L'impôt sur les successions – sur lequel nous allons voter à travers l’initiative « Pour l’avenir » – serait «le plus impopulaire» des impôts. Pourquoi? L'est-il indépendamment du taux de taxation?
A l’échelle de l’Europe, les enquêtes ou sondages publiés récemment témoignent effectivement de cette impopularité croissante et cela indépendamment du taux d’imposition. En France par exemple, Pauline Grégoire-Marchand a montré en 2018 que 87% des Français·es estimaient que l’impôt sur l’héritage devrait diminuer car il faut permettre aux parents de transmettre le plus de patrimoine possible à leurs enfants, alors qu’en 2011, seulement 78% des répondant·es aspiraient à une telle diminution. C’est intéressant parce que cela montre que cette «impopularité» évolue et cela questionne donc les ressorts de cette augmentation. Est-ce le produit d’une méconnaissance des règles et des taux en vigueur ? Peut-être, mais on peut douter que la connaissance des taux et des règles était plus forte il y a 30 ans. Est-ce le produit d’un activisme politique – comme cela a été attesté dans le cas étatsunien – requalifiant l’impôt successoral comme ‘taxe sur les morts’ quand jusque-là il devait limiter les inégalités sociales? Sans doute pour une part.
En Suisse, une enquête menée en 2015 auprès des électeur·trices après un vote sur la réforme de la fiscalité successorale montrait que l’argument que cet impôt frapperait une deuxième fois des actifs déjà imposés avait été un facteur important du résultat.
Est-ce l’expression d’une peur face à l’avenir, de la crainte d'un recul de l'État social, la famille redevenant le seul investissement sûr aujourd'hui? C’est une hypothèse possible, défendue notamment par l’économiste André Masson. De fait, dans les différents cantons suisses, les taux d’imposition successorale ont baissé ces dernières années, quand l’imposition n’a pas été simplement supprimée. Le professeur Marius Brülhart, de l’Unil, a ainsi montré que le taux d’imposition moyen était passé de 4,1 à 1,4% ces 30 dernières années. Le fait semble accepté que nous redevenions des «sociétés d’héritier·es» et très inégalitaires. Et la capacité ou la nécessité de l’impôt successoral pour diminuer les inégalités sociales semble – étonnement – avoir perdu toute audience aujourd'hui.

*LIGNES DE DONNÉES*.
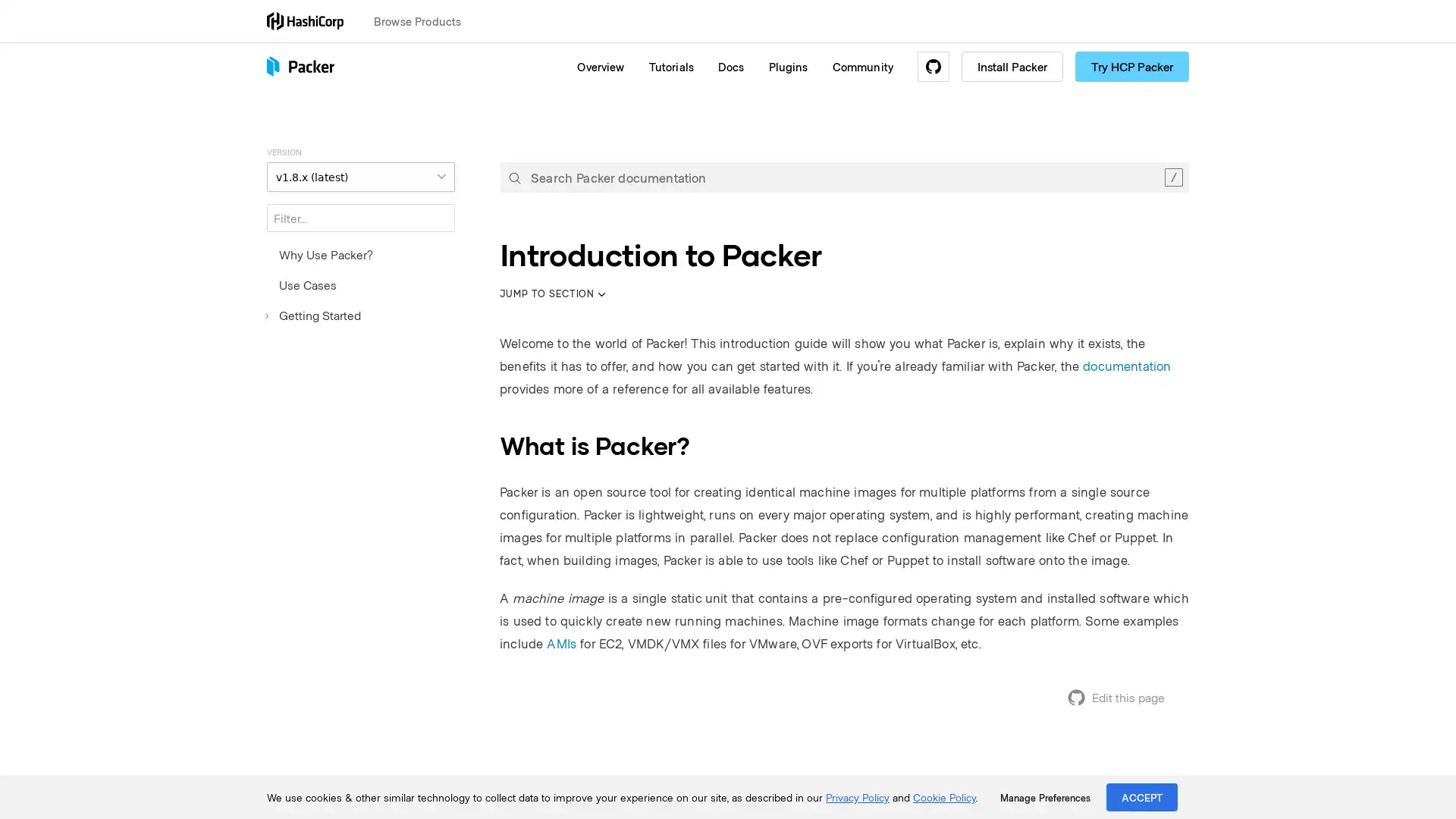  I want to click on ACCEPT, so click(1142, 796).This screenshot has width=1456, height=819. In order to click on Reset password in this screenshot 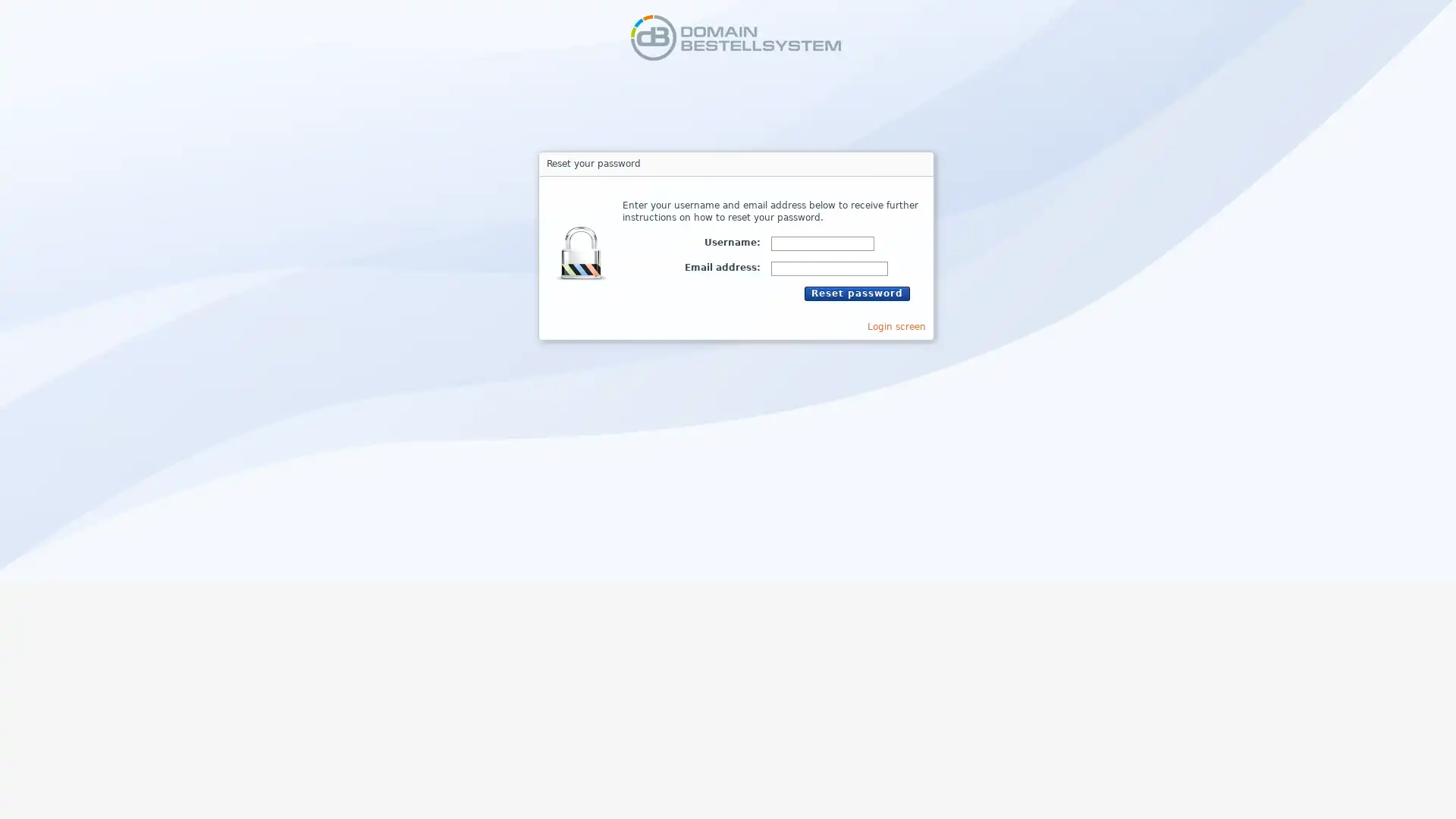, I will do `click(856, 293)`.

*TRAVAIL À EFFECTUER*.
1. D'après l'extrait sur l'impôt successoral, quelle proportion des Français·es estimait en 2018 que l'impôt sur l'héritage devrait diminuer ?
2. Restituez, tel quel, tout le passage de l'extrait sur l'impôt successoral qui va de « Est-ce l’expression d’une » jusqu'à « toute audience aujourd'hui. ».
3. Reprenez l'extrait sur l'impôt successoral à partir de sa dernière phrase et poursuivez sa rédaction.

*RÉPONSES CI-DESSOUS*.
1. 87 % des Français·es.

2.
Est-ce l’expression d’une peur face à l’avenir, de la crainte d'un recul de l'État social, la famille redevenant le seul investissement sûr aujourd'hui? C’est une hypothèse possible, défendue notamment par l’économiste André Masson. De fait, dans les différents cantons suisses, les taux d’imposition successorale ont baissé ces dernières années, quand l’imposition n’a pas été simplement supprimée. Le professeur Marius Brülhart, de l’Unil, a ainsi montré que le taux d’imposition moyen était passé de 4,1 à 1,4% ces 30 dernières années. Le fait semble accepté que nous redevenions des «sociétés d’héritier·es» et très inégalitaires. Et la capacité ou la nécessité de l’impôt successoral pour diminuer les inégalités sociales semble – étonnement – avoir perdu toute audience aujourd'hui.

3.
Dans le cas de l’initiative «Pour l’avenir», seules 2500 personnes seraient concernées, pourtant l'initiative serait, selon les projections, rejetée. Comment expliquer ce soutien populaire aux plus nanti·es?
Difficile de le savoir sans enquête. Mais le professeur Brülhart a montré combien l’argument du risque de l’exil fiscal est important. Moins qu’un soutien populaire aux plus nanti·es, c’est peut-être d’abord la peur face à des discours catastrophistes, ou la prise en compte pragmatique de la libre circulation des fortunes - même si des mesures transitoires sont envisagées. Par ailleurs, on peut se demander aussi si le seuil des 50 millions ne heurte pas d’autres valeurs démocratiques. Pourquoi un tel seuil ? N’est-ce pas dire implicitement que l’impôt successoral, même s’il était progressif, est injuste s’il convient d’en épargner les héritages de moins de 50 millions de francs?
En quoi les sciences sociales portent-elles un regard différent de celui des économistes sur la taxation de l’héritage? Quelles solutions peuvent-elle amener? En quoi pourraient-elles aider la recevabilité de réformes fiscales?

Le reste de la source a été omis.